Since Amnesty International’s Human Rights Now Tour presented ideological problems for the Soviets, they would be wary of artists like Bruce Springsteen and Sting. Van Halen and Guns n’ Roses would probably be disqualified for national-security reasons. So would Michael Jackson, whom the Kremlin once denounced as a puppet of the Reagan administration.
But Bon Jovi is a benign band with no professional interest in politics. Its members support antidrug and profamily causes. They will not make any inflammatory statements about refuseniks. They will play and leave. If Bon Jovi isn’t the best rock band in the world, it is — for Soviet purposes — the ideal band.
“We’re safe,” says Richie Sambora. “We’re not heavy metal, but we’re certainly not pussy rock, either.” Which means the band could succeed in the Soviet Union for the very reasons it has succeeded in the United States.

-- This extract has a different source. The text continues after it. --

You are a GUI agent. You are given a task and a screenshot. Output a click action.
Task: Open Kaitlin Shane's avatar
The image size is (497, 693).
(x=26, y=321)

This place isn’t much like Edison, New Jersey,” says David Bryan, after arriving in Moscow on a Tuesday afternoon. The band members wait excitedly in a special holding room as Soviet officials check their passports and visas. They hug one another so often the scene looks like A Waltons’ Christmas Reunion. “This is heavy,” Jon Bon Jovi keeps saying.
Downstairs, to everyone’s surprise, a few thousand kids are racing around the terminal, hoping to find the band. Kids gather wherever the band goes, but Bon Jovi hasn’t even released an album in the Soviet Union. Copies of New Jersey reportedly sell for 150 rubles (about $200) on the black market, a staggering sum compared with a typical monthly salary of 200 rubles.

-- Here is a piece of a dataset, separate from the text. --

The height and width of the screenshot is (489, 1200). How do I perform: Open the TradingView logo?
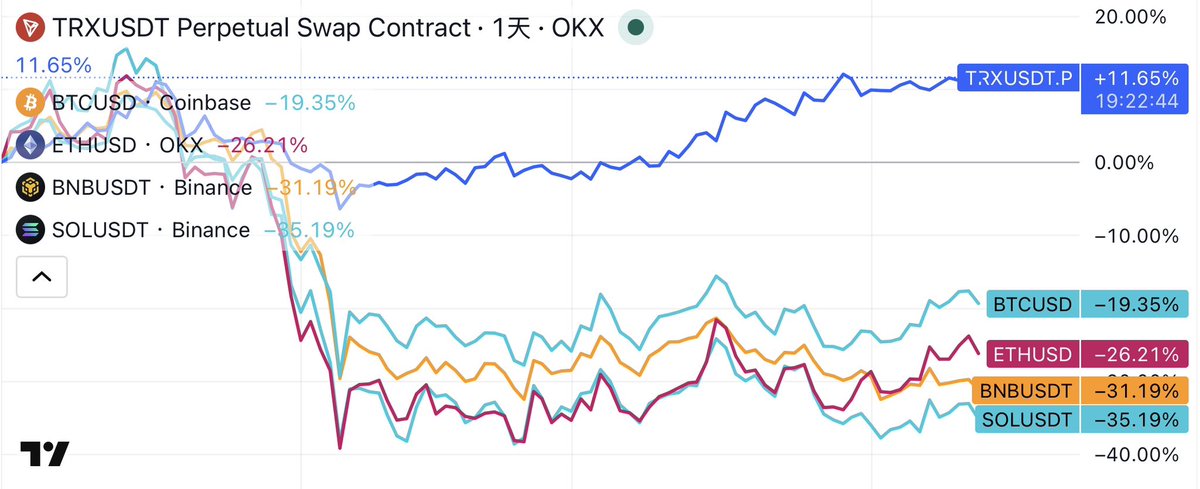(x=45, y=453)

The band members are led through a back entrance, where a police escort is waiting to lead their two limousines. (“Man, Billy Joel didn’t get limos,” says Wayne Isham, who filmed Joel’s Soviet concerts.) But when the motorcade arrives at the band’s hotel, a few hundred kids are clogging the entrance to the hotel, so the limos turn around and head for Gorky Park, and Stas Namin’s music center.

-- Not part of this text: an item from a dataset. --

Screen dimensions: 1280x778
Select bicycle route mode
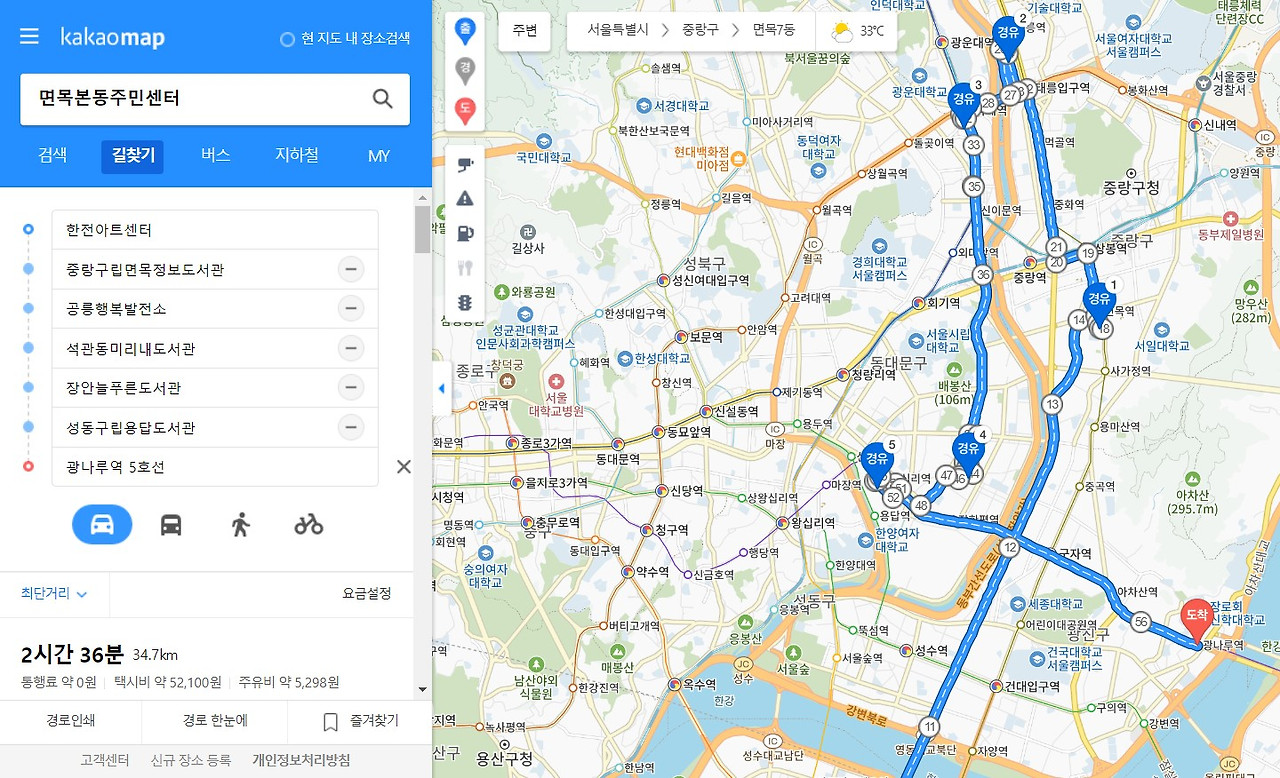309,524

Namin, the grandson of a prominent Soviet politician, was instrumental in bringing Bon Jovi to the U.S.S.R. As the leader of the Stas Namin Group, the party-sanctioned Soviet rock superstars, Namin has sold 40 million records in his own country. Now he manages Gorky Park, a Soviet metal band. When he was in New Jersey last April, Namin asked Jon Bon Jovi and Richie Sambora to help Gorky Park write some English lyrics. Jon and Richie, the creative axis of Bon Jovi, are nothing if not helpful — they’ve produced Cher, given songs to Ted Nugent, Aerosmith and Loverboy and introduced Cinderella to PolyGram execs. They agreed to help Gorky Park.
And how did a simple meeting with a prominent Soviet musician result in Bon Jovi’s plans to conquer the U.S.S.R.? “Doc,” answers Jon Bon Jovi, grinning at his manager’s storied audacity. “Doc.”
McGhee, 38, spends an unusual amount of time traveling with the band, and his crass good cheer masks the strategic savvy that has guided the band’s international campaign. “Life is like a sleigh ride,” he says, as shots of vodka vanish in the music center’s dining room. “Unless you’re the lead dog, you’re always looking up someone else’s ass.”
Wayne Isham and his crew are filming the music-center party, as they do nearly every minute of the Soviet trip. “Maybe it’s history, maybe it’s not,” says Richie Sambora. Bon Jovi has discussed making a documentary film similar to U2’s Rattle and Hum but with a closer focus on the band’s daily life.